**Problem to work on:** Write out all the records again, swapping each occurrence of "Screen dimensions" for "Display size" and leaving everything else unchanged.

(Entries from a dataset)

[Start]

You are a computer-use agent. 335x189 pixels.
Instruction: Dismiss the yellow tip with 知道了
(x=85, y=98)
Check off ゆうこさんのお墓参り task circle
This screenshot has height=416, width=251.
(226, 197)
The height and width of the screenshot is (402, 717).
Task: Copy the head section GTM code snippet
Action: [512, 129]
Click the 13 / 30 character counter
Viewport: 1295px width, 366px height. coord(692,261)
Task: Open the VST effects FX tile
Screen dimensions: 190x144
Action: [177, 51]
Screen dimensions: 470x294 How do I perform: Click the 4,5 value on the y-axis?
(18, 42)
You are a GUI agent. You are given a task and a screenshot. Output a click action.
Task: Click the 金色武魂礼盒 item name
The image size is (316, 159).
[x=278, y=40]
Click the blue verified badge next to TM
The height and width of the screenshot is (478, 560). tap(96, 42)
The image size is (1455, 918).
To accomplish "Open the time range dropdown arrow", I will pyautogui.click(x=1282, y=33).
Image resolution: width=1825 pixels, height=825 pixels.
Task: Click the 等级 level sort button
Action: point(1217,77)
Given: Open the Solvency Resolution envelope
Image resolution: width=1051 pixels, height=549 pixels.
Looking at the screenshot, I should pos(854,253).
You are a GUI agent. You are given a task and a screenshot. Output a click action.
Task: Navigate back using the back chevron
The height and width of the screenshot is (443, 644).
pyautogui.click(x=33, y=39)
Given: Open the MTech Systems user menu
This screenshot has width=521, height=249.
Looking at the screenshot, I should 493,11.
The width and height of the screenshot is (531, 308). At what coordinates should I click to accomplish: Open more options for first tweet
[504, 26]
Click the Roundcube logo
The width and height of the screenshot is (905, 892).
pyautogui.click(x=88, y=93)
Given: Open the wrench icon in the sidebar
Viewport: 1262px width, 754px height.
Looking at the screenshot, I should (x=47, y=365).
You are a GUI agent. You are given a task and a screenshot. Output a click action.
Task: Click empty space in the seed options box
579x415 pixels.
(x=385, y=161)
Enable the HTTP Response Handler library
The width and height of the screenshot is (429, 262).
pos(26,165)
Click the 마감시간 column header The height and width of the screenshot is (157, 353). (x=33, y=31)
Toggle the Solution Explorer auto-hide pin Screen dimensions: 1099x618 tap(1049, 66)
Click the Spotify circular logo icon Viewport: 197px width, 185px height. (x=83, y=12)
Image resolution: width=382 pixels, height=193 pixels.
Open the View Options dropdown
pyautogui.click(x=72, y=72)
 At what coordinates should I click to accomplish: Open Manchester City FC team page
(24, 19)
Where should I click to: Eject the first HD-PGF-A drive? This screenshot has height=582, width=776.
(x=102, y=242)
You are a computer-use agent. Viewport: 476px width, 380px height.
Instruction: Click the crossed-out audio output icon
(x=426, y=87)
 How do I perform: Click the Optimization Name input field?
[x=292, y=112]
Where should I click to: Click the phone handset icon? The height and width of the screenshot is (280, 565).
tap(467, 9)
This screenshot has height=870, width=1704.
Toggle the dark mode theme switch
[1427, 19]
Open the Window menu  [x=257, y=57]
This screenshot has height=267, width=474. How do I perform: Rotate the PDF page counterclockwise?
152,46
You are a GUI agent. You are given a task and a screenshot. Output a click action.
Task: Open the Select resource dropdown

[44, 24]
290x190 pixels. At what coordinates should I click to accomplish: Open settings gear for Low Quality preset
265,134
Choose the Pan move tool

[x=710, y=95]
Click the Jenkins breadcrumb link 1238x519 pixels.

[End]

**Written answer:**
You are a computer-use agent. 335x189 pixels.
Instruction: Dismiss the yellow tip with 知道了
(x=85, y=98)
Check off ゆうこさんのお墓参り task circle
This screenshot has height=416, width=251.
(226, 197)
The height and width of the screenshot is (402, 717).
Task: Copy the head section GTM code snippet
Action: [512, 129]
Click the 13 / 30 character counter
Viewport: 1295px width, 366px height. coord(692,261)
Task: Open the VST effects FX tile
Display size: 190x144
Action: [177, 51]
Display size: 470x294 How do I perform: Click the 4,5 value on the y-axis?
(18, 42)
You are a GUI agent. You are given a task and a screenshot. Output a click action.
Task: Click the 金色武魂礼盒 item name
The image size is (316, 159).
[x=278, y=40]
Click the blue verified badge next to TM
The height and width of the screenshot is (478, 560). tap(96, 42)
The image size is (1455, 918).
To accomplish "Open the time range dropdown arrow", I will pyautogui.click(x=1282, y=33).
Image resolution: width=1825 pixels, height=825 pixels.
Task: Click the 等级 level sort button
Action: point(1217,77)
Given: Open the Solvency Resolution envelope
Image resolution: width=1051 pixels, height=549 pixels.
Looking at the screenshot, I should pos(854,253).
You are a GUI agent. You are given a task and a screenshot. Output a click action.
Task: Navigate back using the back chevron
The height and width of the screenshot is (443, 644).
pyautogui.click(x=33, y=39)
Given: Open the MTech Systems user menu
This screenshot has width=521, height=249.
Looking at the screenshot, I should 493,11.
The width and height of the screenshot is (531, 308). At what coordinates should I click to accomplish: Open more options for first tweet
[504, 26]
Click the Roundcube logo
The width and height of the screenshot is (905, 892).
pyautogui.click(x=88, y=93)
Given: Open the wrench icon in the sidebar
Viewport: 1262px width, 754px height.
Looking at the screenshot, I should (x=47, y=365).
You are a GUI agent. You are given a task and a screenshot. Output a click action.
Task: Click empty space in the seed options box
579x415 pixels.
(x=385, y=161)
Enable the HTTP Response Handler library
The width and height of the screenshot is (429, 262).
pos(26,165)
Click the 마감시간 column header The height and width of the screenshot is (157, 353). (x=33, y=31)
Toggle the Solution Explorer auto-hide pin Display size: 1099x618 tap(1049, 66)
Click the Spotify circular logo icon Viewport: 197px width, 185px height. (x=83, y=12)
Image resolution: width=382 pixels, height=193 pixels.
Open the View Options dropdown
pyautogui.click(x=72, y=72)
 At what coordinates should I click to accomplish: Open Manchester City FC team page
(24, 19)
Where should I click to: Eject the first HD-PGF-A drive? This screenshot has height=582, width=776.
(x=102, y=242)
You are a computer-use agent. Viewport: 476px width, 380px height.
Instruction: Click the crossed-out audio output icon
(x=426, y=87)
 How do I perform: Click the Optimization Name input field?
[x=292, y=112]
Where should I click to: Click the phone handset icon? The height and width of the screenshot is (280, 565).
tap(467, 9)
This screenshot has height=870, width=1704.
Toggle the dark mode theme switch
[1427, 19]
Open the Window menu  [x=257, y=57]
This screenshot has height=267, width=474. How do I perform: Rotate the PDF page counterclockwise?
152,46
You are a GUI agent. You are given a task and a screenshot. Output a click action.
Task: Open the Select resource dropdown

[44, 24]
290x190 pixels. At what coordinates should I click to accomplish: Open settings gear for Low Quality preset
265,134
Choose the Pan move tool

[x=710, y=95]
Click the Jenkins breadcrumb link 1238x519 pixels.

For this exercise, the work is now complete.